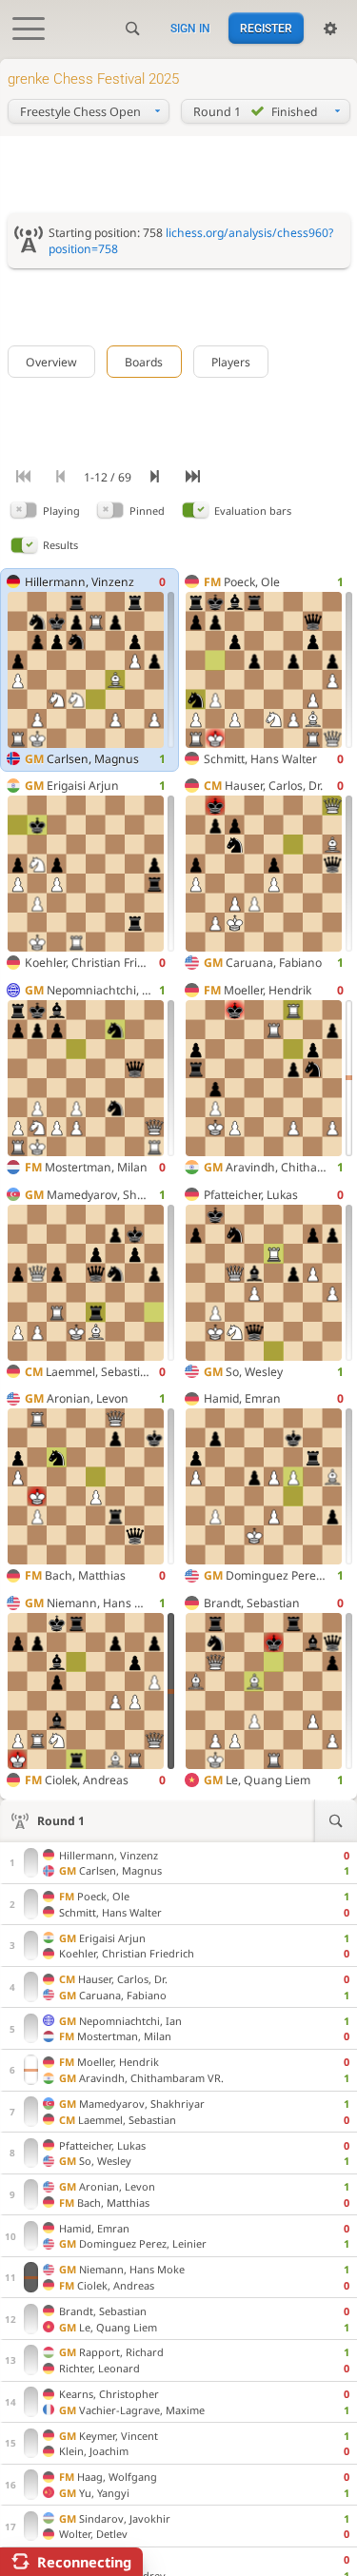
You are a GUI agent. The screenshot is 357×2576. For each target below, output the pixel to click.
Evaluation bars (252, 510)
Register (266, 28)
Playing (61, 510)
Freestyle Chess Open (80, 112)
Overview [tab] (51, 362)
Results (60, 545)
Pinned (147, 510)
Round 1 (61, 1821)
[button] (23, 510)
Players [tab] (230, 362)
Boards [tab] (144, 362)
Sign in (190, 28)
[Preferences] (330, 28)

=====

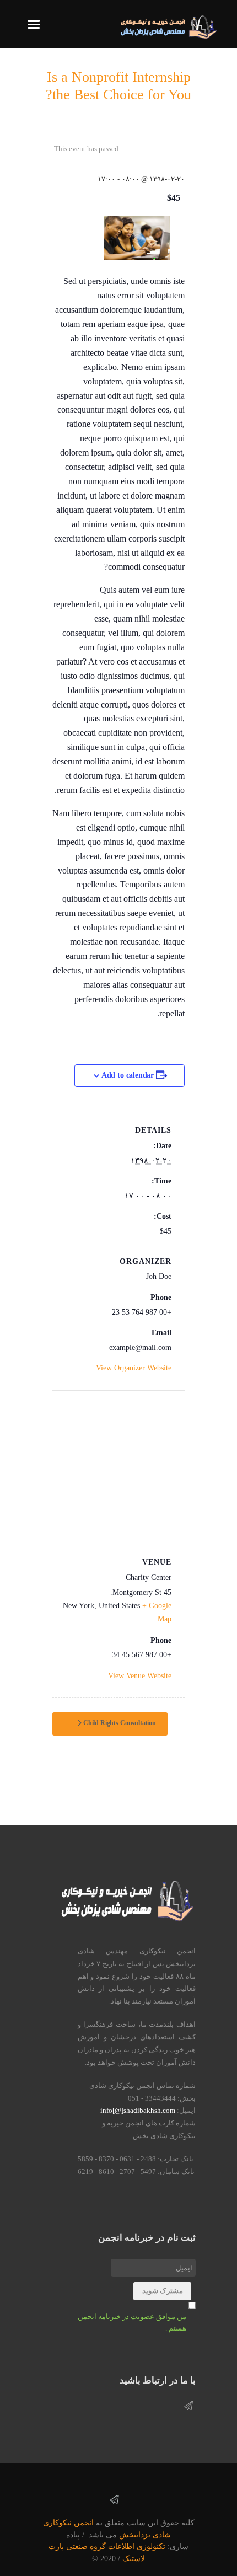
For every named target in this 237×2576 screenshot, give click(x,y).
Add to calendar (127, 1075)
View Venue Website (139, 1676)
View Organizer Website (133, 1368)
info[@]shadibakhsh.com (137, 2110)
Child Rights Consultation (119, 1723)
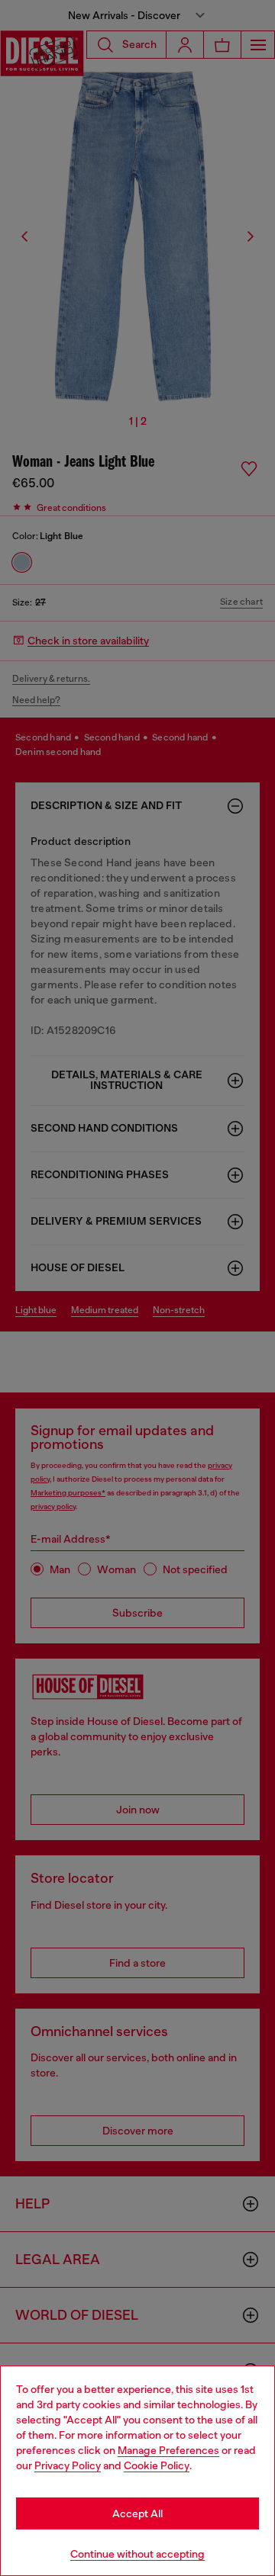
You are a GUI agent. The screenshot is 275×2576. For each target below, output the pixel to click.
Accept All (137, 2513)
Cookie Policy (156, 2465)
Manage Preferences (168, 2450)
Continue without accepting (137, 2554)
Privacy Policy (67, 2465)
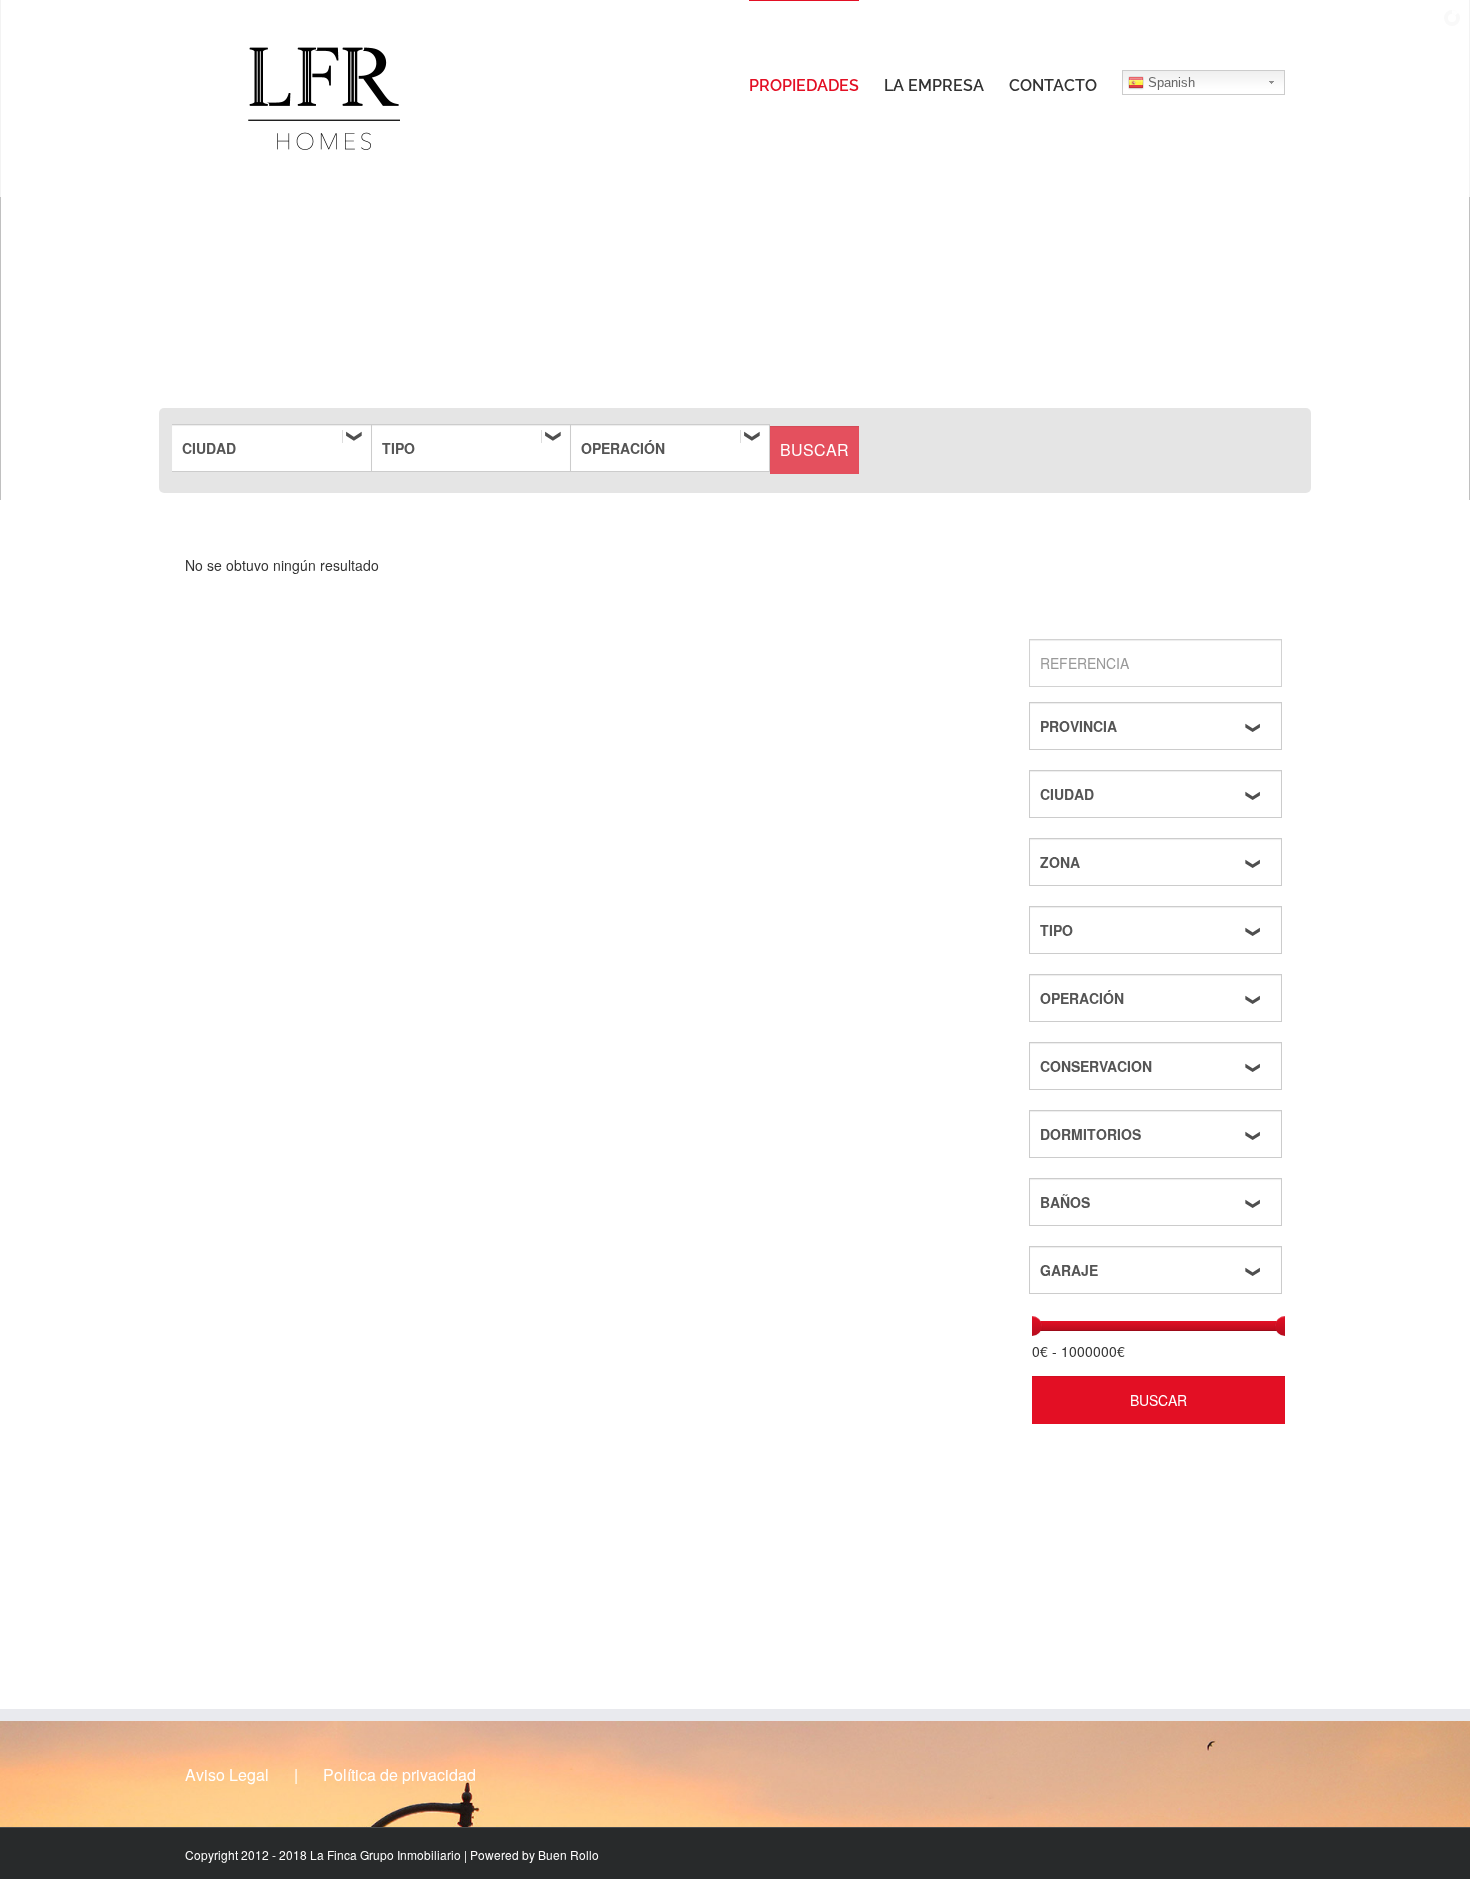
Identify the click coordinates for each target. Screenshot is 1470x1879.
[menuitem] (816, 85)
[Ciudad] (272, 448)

=====

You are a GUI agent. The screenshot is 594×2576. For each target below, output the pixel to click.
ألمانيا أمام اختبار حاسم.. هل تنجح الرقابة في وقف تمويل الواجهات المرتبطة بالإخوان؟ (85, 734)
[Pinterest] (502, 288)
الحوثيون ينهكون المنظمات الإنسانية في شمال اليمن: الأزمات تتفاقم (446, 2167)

=====

TASK TO CARRY OUT> Anywhere the listing shows the word "each", copy the full line.

REPLY TO THE EXERCISE>
You are a GUI agent. The screenshot is 357×2576. For each target below, output the pixel to click.
You are a GUI agent. The screenshot is 275×2576. For each target below, output the pixel to click.
Identify the click coordinates for each target. Screenshot is 1470x1879.
You are a GUI agent. The screenshot is 594×2576. For each target below, output the pixel to click.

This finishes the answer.